MAGYAR BANCORP, INC.
CHANGE IN CONTROL AGREEMENT
FOR
_______________________
This AGREEMENT is made effective as of ______________ __, 2005 by and
between MAGYAR BANCORP, INC., a Delaware corporation with its principal place of
business at 000 Xxxxxxxx Xxxxxx, Xxx Xxxxxxxxx, Xxx Xxxxxx 00000 (the
"Company"), and _____________________ (the "Executive"). Any reference to "Bank"
herein shall mean Magyar Bank, a New Jersey chartered stock savings bank or any
successor thereto.
WHEREAS, the Company recognizes the substantial contribution the
Executive has made to the Company and wishes to protect his position therewith
for the period provided in this Agreement; and
WHEREAS, the Executive has been elected to, and has agreed to serve in
the position of _______________for the Company, a position of substantial
responsibility;
NOW, THEREFORE, in consideration of the contribution of the Executive,
and upon the other terms and conditions hereinafter provided, the parties hereto
agree as follows:
1. TERM OF AGREEMENT
The "term" of this Agreement shall be twenty-four (24) full calendar
months from the effective date of this Agreement set forth above, and shall
include any extension or renewal made pursuant to this Section. Commencing on
_______________, 2006 and continuing on ___________ of each year thereafter (the
"Anniversary Date"), this Agreement shall renew for an additional year such that
the remaining term shall be two (2) years unless written notice of non-renewal
("Non-Renewal Notice") is provided to Executive at least thirty (30) days and
not more than sixty (60) days prior to any such Anniversary Date, that this
Agreement shall terminate at the end of twenty-four (24) months following such
Anniversary Date.
2. PAYMENTS TO EXECUTIVE UPON CHANGE IN CONTROL
This Agreement provides for certain payments and benefits to Executive
only in the event of Change in Control followed by a termination of Executive's
services as described in this Agreement.
(a) Upon the occurrence of a Change in Control of the Company or the
Bank (as herein defined) followed at any time during the term of this Agreement
by Executive's voluntary termination of employment in accordance with this
Section 2(a) or involuntary termination of the Executive's employment, other
than for Just Cause (as defined in Section 2(c) hereof), the provisions of
Section 3 shall apply. Upon the occurrence of a Change in Control, the Executive
shall have the right to elect to voluntarily terminate his employment at any
time during the term of this Agreement following a demotion, loss of title,
office or significant authority (in each case, other than as a result of the
fact that either the Bank or the Company is merged into another entity in
connection with the Change in Control and will not operate as a stand-alone,
independent entity), a reduction in his annual compensation or benefits, or
relocation of his principal place of employment by more than 30 miles from its
location immediately prior to the Change in Control.
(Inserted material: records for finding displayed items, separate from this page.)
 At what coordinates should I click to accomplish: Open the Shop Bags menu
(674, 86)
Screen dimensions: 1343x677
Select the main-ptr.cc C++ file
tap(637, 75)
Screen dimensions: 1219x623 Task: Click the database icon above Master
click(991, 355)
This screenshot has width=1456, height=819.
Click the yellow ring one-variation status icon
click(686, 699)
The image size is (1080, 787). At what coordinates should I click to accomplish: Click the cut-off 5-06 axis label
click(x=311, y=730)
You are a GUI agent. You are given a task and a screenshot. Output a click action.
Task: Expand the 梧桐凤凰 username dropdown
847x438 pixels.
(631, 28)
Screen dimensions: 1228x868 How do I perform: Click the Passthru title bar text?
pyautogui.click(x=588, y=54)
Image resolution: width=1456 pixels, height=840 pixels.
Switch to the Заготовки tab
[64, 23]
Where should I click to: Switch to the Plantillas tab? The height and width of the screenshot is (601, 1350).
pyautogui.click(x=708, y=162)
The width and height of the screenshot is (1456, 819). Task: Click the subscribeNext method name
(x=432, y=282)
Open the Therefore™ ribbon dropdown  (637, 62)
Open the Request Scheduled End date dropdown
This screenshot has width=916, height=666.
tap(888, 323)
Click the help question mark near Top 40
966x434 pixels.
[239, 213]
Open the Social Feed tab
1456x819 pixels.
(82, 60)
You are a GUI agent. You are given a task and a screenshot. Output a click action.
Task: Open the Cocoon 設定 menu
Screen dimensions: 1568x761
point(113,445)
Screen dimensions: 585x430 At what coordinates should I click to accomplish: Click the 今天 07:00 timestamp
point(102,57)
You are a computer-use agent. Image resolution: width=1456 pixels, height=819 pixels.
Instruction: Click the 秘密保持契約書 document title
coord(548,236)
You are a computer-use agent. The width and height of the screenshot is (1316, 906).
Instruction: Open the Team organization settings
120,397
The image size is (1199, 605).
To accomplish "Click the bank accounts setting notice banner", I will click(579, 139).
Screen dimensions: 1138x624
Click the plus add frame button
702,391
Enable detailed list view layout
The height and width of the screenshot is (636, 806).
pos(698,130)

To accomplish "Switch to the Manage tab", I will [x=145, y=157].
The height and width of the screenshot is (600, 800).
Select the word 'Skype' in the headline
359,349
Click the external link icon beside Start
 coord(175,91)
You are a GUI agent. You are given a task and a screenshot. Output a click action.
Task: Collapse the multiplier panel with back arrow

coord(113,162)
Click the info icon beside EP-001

(b) A "Change in Control" of the Company or the Bank shall mean a
change in control of a nature that: (i) would be required to be reported in
response to Item 5.01 of the current report on Form 8-K, as in effect on the
date hereof, pursuant to Section 13 or 15(d) of the Securities Exchange Act of
0000 (xxx "Xxxxxxxx Xxx"); or (ii) results in a Change in Control of the Company
or the Bank within the meaning of the Bank Holding Company Act, as amended, and
applicable rules and regulations promulgated thereunder (collectively, the
"BHCA") as in effect at the time of the Change in Control; or (iii) without
limitation such a Change in Control shall be deemed to have occurred at such
time as (a) any "person" (as the term is used in Sections 13(d) and 14(d) of the
Exchange Act) is or becomes the "beneficial owner" (as defined in Rule 13d-3
under the Exchange Act), directly or indirectly, of securities of the Bank
representing 25% or more of the combined voting power of Company's outstanding
securities, except for any securities purchased by the Bank's employee stock
ownership plan or trust; or (b) individuals who constitute the Board on the date
hereof (the "Incumbent Board") cease for any reason to constitute at least a
majority thereof, PROVIDED that any person becoming a director subsequent to the
date hereof whose election was approved by a vote of at least three-quarters of
the directors comprising the Incumbent Board, or whose nomination for election
by the Company's stockholders was approved by the same Nominating Committee
serving under an Incumbent Board, shall be, for purposes of this clause (b),
considered as though he were a member of the Incumbent Board; or (c) a plan of
reorganization, merger, consolidation, sale of all or substantially all the
assets of the Company or the Bank or similar transaction in which the Company or
Bank is not the surviving institution occurs; or (d) a proxy statement
soliciting proxies from stockholders of the Company, by someone other than the
current management of the Company, seeking stockholder approval of a plan of
reorganization, merger or consolidation of the Company or similar transaction
with one or more corporations as a result of which the outstanding shares of the
class of securities then subject to the plan are exchanged for or converted into
cash or property or securities not issued by the Company; or (e) a tender offer
is made for 25% or more of the voting securities of the Company and the
shareholders owning beneficially or of record 25% or more of the outstanding
securities of the Company have tendered or offered to sell their shares pursuant
to such tender offer and such tendered shares have been accepted by the tender
offeror. Notwithstanding anything in this subsection to the contrary, a Change
in Control shall not be deemed to have occurred upon the conversion of the
Company's mutual holding company parent to stock form, or in connection with any
reorganization used to effect such a conversion.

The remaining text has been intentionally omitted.